The stock has corrected more than 20% from its high in August 2021. It goes to show that when it comes to the grand scheme of things, the small dividends paid out by stocks are not as important as the stock valuation paid by investors, which is highly connected to the potential price appreciation you could get from a stock investment.

Canadian Apartment Properties REIT price and return
Data by YCharts

The Proper Valuation For CAPREIT

Since 2005, CAPREIT’s long-term normal price-to-funds-from-operations (P/FFO) has been ~16.8, which is a premium valuation but still way lower than where it trades now. Looking at a closer timeframe, since 2011, the REIT’s long-term normal P/FFO has pushed up to ~18.8. Since 2016, the long-term normal valuation has been further elevated to 21.6x. In 2021, CAPREIT traded as high as beyond 27x FFO.

From 2005 to 2021, CAPREIT only increased its FFO per unit (“FFOPU) at a compound annual growth rate (“CAGR”) of ~4.4% and cash distribution per unit (“DPU”) by ~1.7%.

From 2011 to 2021, its FFOPU and DPU increased at a CAGR of 5.7% and 2.7%, respectively. From 2016 to 2021, CAPREIT experienced FFOPU and DPU growth at a CAGR of 5.6% and 2.6%, respectively.

Actually, from 2005 to 2010, the residential REIT’s FFOPU growth was under 3.3% per year while its DPU was constant.

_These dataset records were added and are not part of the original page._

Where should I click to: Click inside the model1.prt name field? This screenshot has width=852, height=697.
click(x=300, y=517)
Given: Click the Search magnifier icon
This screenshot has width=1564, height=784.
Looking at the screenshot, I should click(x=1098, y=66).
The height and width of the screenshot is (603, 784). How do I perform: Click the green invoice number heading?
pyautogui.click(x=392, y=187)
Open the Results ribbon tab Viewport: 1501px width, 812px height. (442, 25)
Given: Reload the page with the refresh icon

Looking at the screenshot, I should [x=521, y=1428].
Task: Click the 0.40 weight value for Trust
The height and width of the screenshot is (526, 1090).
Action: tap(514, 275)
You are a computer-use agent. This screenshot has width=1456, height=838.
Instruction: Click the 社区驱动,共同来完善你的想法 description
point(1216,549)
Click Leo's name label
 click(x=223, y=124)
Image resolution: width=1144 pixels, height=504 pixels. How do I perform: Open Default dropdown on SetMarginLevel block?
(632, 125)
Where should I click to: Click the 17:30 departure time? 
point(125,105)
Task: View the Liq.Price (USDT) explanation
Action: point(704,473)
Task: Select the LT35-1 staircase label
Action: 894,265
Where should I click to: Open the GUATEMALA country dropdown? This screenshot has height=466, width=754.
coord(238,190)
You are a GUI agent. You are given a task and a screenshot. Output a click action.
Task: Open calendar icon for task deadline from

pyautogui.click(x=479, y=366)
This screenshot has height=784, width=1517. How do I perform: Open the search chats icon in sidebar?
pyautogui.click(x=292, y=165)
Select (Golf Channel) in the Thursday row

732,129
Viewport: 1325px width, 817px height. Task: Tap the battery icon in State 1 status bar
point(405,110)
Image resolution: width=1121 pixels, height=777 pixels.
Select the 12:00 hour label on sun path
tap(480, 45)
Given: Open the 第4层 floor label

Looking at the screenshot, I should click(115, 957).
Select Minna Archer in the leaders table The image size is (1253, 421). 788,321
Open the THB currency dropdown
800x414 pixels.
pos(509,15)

Surely, the ~73% higher FFOPU growth rate in the decade of 2011 to 2021 versus the period of 2005 to 2010 wasn’t enough to push the stock’s soaring valuation to 27x in 2021. There must have been other underlying drivers. We suspect the catalysts were low interest rates and higher real estate prices.

Now, in a rising interest rate environment, the monthly dividend stock has quickly fallen to ~21 times FFO, as investors worry rising interest rates will somewhat cool off the hot real estate market in Canada, which CAPREIT is primarily invested in. Next, let’s take a look at CAPREIT’s portfolio.

CAPREIT’s Quality Residential Property Portfolio

As CAPREIT’s 2021 annual report illustrated, it’s primarily invested in Canada, particularly in Ontario and Quebec, the most populous provinces in the country. “Ontario’s population reached 14,951,825 on January 1, 2022,”[1] while Quebec’s population is estimated to reach almost 8.5 million by the end of this year. [2]

Overview of CAPREIT's Canadian residential real estate portfolio

Source: CAPREIT 2021 Annual Report, Page 6

In its annual report, CAPREIT noted its plans to “expand its portfolio of primarily value-add properties in the mid-tier segment in well-located suburban markets in Toronto, Vancouver, and Montreal — Canada’s three largest cities.” It continued, “we have proven our ability to invest in these assets to increase their value, and the stability of their cash flows is driven by continuing high stable occupancies and affordable rental rates.”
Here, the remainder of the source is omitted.